· Arbeitsrecht
Neues Urteil zur Frage: Wann besteht Anspruch auf Dank und gute Wünsche im Arbeitszeugnis?
| Ein Arbeitnehmer, dem ein einwandfreies Verhalten und leicht überdurchschnittliche Leistungen attestiert werden, hat einen Anspruch auf den Ausspruch von Dank und guten Wünschen für die Zukunft im Arbeitszeugnis, soweit dem keine berechtigte Interessen des Arbeitgebers entgegenstehen. Das Landesarbeitsgericht (LAG) Düsseldorf gab daher der Klage eines Arbeitnehmers in Teilen statt ( Urteil vom 12.01.2021, Az. 3 Sa 800/20 ). Da das LAG bei der Dankesformel von der Rechtsprechung des Bundesarbeitsgerichts (BAG) abweicht, wurde die Revision zugelassen. |
Gekündigter Mitarbeiter will Formulierungsalternativen im „wohlwollenden qualifizierten Arbeitszeugnis“ durchsetzen
Einem Personaldisponenten wurde nach drei Jahren Betriebszugehörigkeit gekündigt. Dagegen wehrte er sich. Schließlich endete das Arbeitsverhältnis durch einen gerichtlichen Vergleich. Dieser verpflichtete u. a. den Arbeitgeber, dem Mitarbeiter ein qualifiziertes wohlwollendes Arbeitszeugnis auszustellen.Das Arbeitszeugnis beschrieb die Aufgaben des Arbeitnehmers und beurteilte die Leistung durchgängig im oberen befriedigenden Bereich. Es enthielt am Ende der Leistungsbeurteilung folgenden Satz: „Zusammenfassend bestätigen wir Herrn K., dass er die ihm übertragenen Aufgaben zu unserer vollen Zufriedenheit erledigte.“ Das Zeugnis endet mit den Worten „Herr K. scheidet mit dem heutigen Tage aus unserem Unternehmen aus.“. Eine Bedauerns- oder Dankesformel fehlte ebenso wie die guten Wünsche für die Zukunft.

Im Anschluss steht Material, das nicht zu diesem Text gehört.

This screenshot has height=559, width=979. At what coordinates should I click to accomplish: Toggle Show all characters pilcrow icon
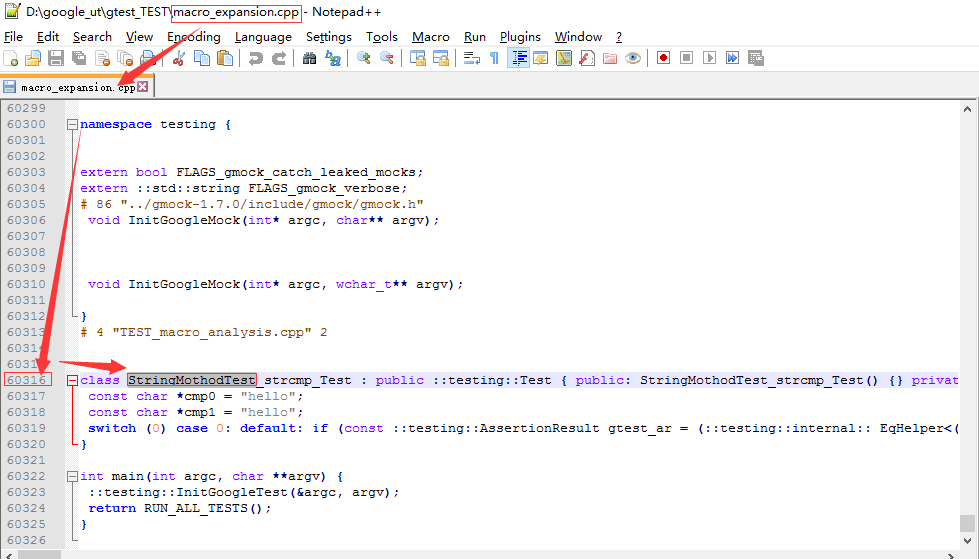494,58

Der Mitarbeiter klagte und beantragte, den vorletzten Absatz wie folgt zu ändern: „Herr K. hat die ihm übertragenen Aufgaben zu unserer vollen Zufriedenheit erledigt“. Zu ergänzen sei: „Mit dem Weggang von Herrn K. verlieren wir einen stets guten Leistungsträger, was wir sehr bedauern.“ Und weiter: „Wir wünschen Herrn K. für seinen weiteren Berufs- und Lebensweg alles Gute und weiterhin Erfolg.“ Hilfsweise beantragte er, das Zeugnis um einen Schlusssatz mit folgendem Text zu ergänzen und das geänderte Zeugnis neu zu erteilen: „Wir danken Herrn K. für die geleistete Arbeit und wünschen ihm für die weitere berufliche und private Zukunft weiterhin alles Gute und viel Erfolg.“
Anspruch auf Dank, nicht aber auf Ausdruck des Bedauerns
Das LAG Düsseldorf hielt den Hilfsantrag auf Ausspruch von Dank für die geleistete Arbeit verbunden mit guten Wünschen für die berufliche und private Zukunft für begründet. Anerkannter Grundsatz bei der Zeugniserteilung sei die sog. Wohlwollensverpflichtung des Arbeitgebers. Diese ergebe sich aus dem bei der Erteilung eines qualifizierten Zeugnisses zu beachtenden Rücksichtnahmegebot des § 241 Abs. 2 BGB. Der Arbeitnehmer habe einen Anspruch, dass ihm eine in sich widerspruchsfreie und dem beruflichen Fortkommen förderliche Bescheinigung von Tätigkeit, Führung und Leistung im bisherigen Arbeitsverhältnis verschafft werde. Dies bilde eine wesentliche Unterlage für Bewerbungen und damit zur Förderung des beruflichen Fortkommens. Enthalte das Arbeitszeugnis in einem Bereich wie der Schlussformulierung eine Lücke, die diesen Leistungserfolg wesentlich beeinträchtige, könne sich aus der Rücksichtnahmepflicht des § 241 Abs. 2 BGB durchaus eine Anspruchsgrundlage ergeben, diese Lücke entsprechend zu schließen.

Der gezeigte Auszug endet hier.